Automated Detection of Mutual Eye Contact and Joint Attention Using a Single Wearable Camera System

Friday, May 18, 2012
Sheraton Hall (Sheraton Centre Toronto)
9:00 AM
Y. Han1, A. Fathi2, G. D. Abowd1 and J. Rehg1, (1)Georgia Institute of Technology, Atlanta, GA, (2)Atlanta, GA

Typically developing toddlers use means such as eye gaze, sound and gesture to express social interactions and joint attention. Autism is often characterized by pervasive differences in communication and social interaction, particularly in terms of visual attention patterns. Thus, when a child is evaluated for developmental progress, a clinician will examine the child's patterns of mutual eye contact and joint attention. Our goal is to explore how automated techniques of mutual gaze and joint attention can be developed for use in real physical settings. Current commercial mobile eye tracking solutions offer an interesting opportunity to explore this challenge. There have been attempts on automating the detection of joint attention using audio and video processing technologies mainly by instrumenting the environment with microphones and cameras. However, it is very hard to capture the patterns of kid's and examiner’s attention simultaneously using cameras mounted on tables or the ceiling. A wearable camera not only always captures where the examiner is attending and records her interaction with the toddler, but also provides an accurate estimate of what are the important events and objects in the scene to which examiner is looking.
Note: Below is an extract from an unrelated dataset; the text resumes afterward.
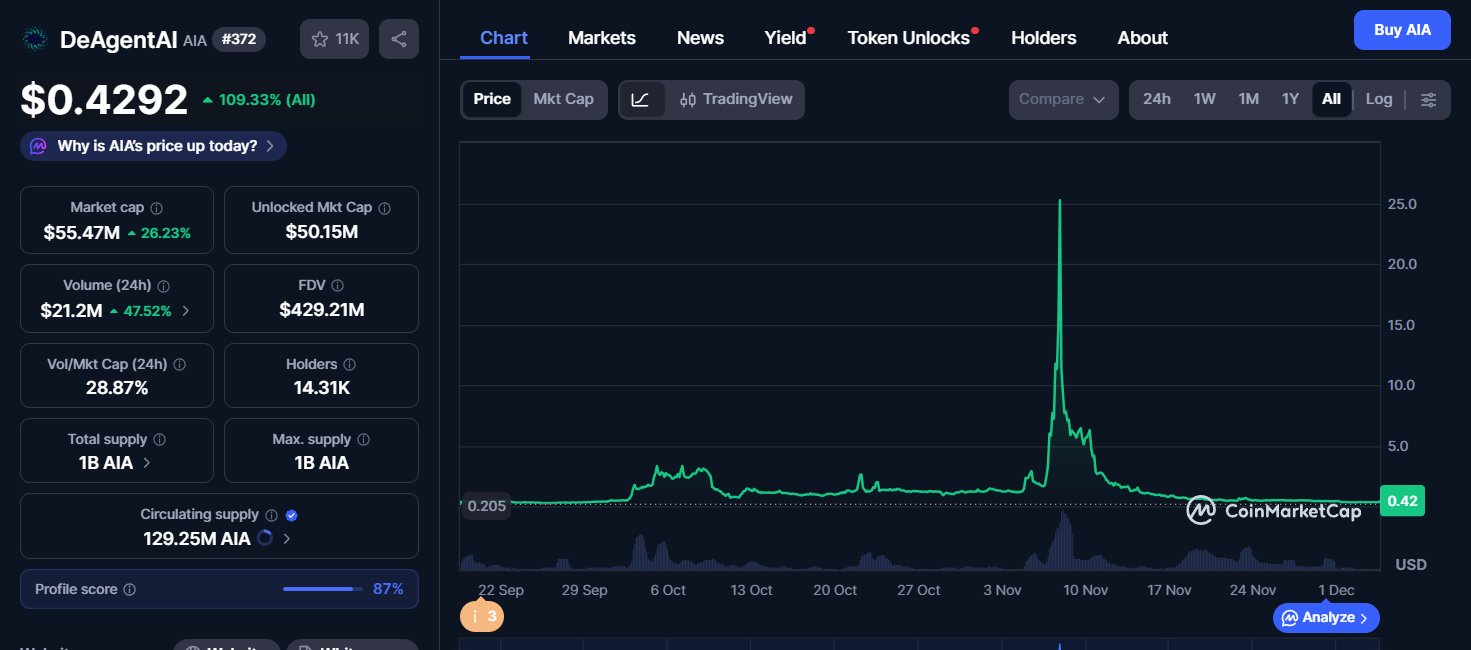Click the Buy AIA button

(1401, 30)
We combine a current commercial mobile eye tracking solution with gaze estimation technology to automatically detect patterns of mutual eye contact and joint attention.  This solution only requires one person in a dyadic interaction to wear the system.
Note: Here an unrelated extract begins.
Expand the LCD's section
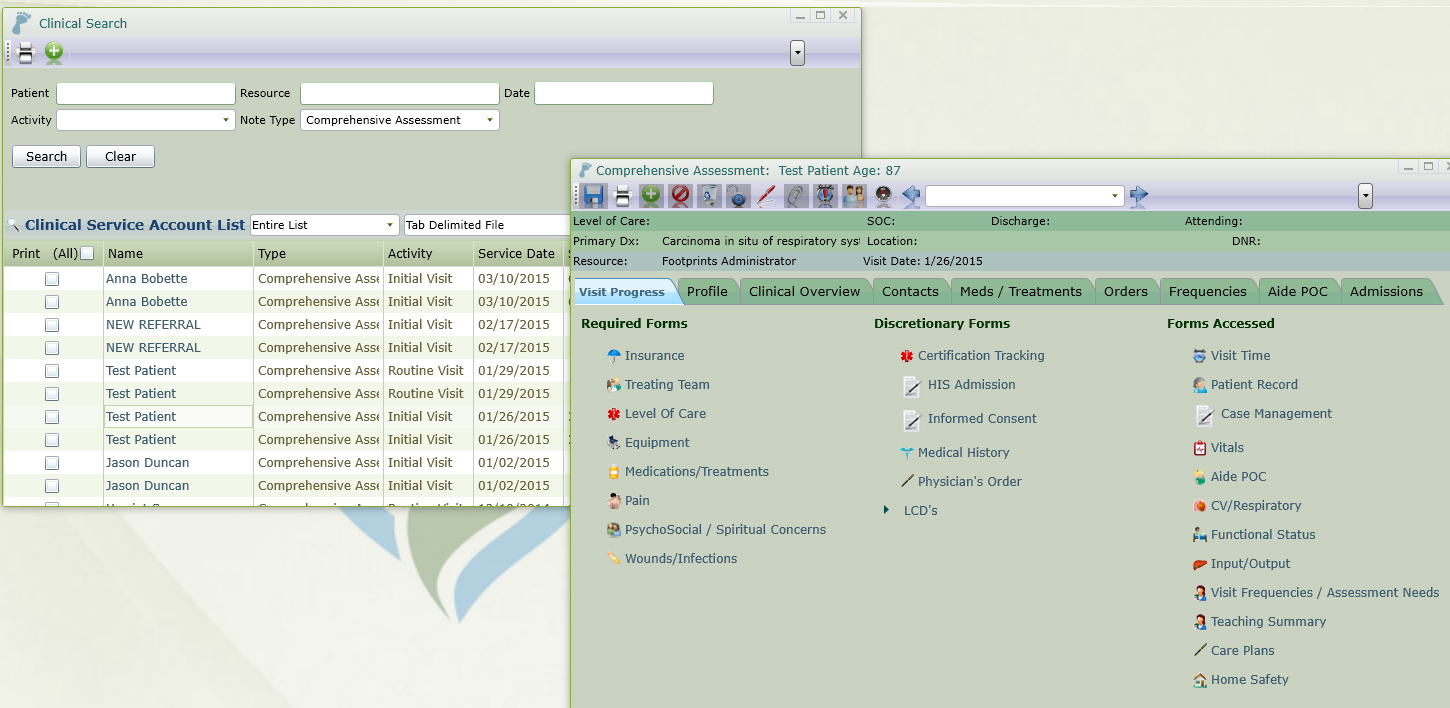The width and height of the screenshot is (1450, 708). (x=886, y=510)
Current commercial mobile eye-tracking solutions provide continuous estimations of the visual gaze patterns of the wearer. In our experiments, an adult wears the eye-tracking technology while interacting with a child in the semi-structured RapidABC protocol. We further process the video recorded from the camera mounted on the eye-tracker, continuously estimating the child's face orientation. We then analyze adult's and child's gaze patterns to identify mutual eye contact. These computed mutual gaze instances are then compared against ground truth data from the adult as well as third party observers. Similarly, we can monitor patterns of gaze to estimate when the child and adult shift between periods of looking towards each other and then towards a common area.


We have recorded a number of mock RapidABC sessions with the adult wearing the Tobii mobile eye-tracking glasses. Our preliminary results show that a combination of the Tobii eye-tracking data and standard computer vision algorithms result in reasonable estimates of mutual eye gaze. We are in the process now of collecting RapidABC sessions with a trained evaluator and children ranging in age from 9 to 30 months. We will use ground truth indications of mutual gaze and joint attention indicated by the adult during the session.


In this work we use a single wearable eye-tracking camera for detecting patterns of mutual attention and eye contact between an adult and a child. Our preliminary results show the promise of applying this technology towards the study of dyadic interactions in physical space. This should lead to valuable extensions of the study of contingent mutual gaze in behavioral science.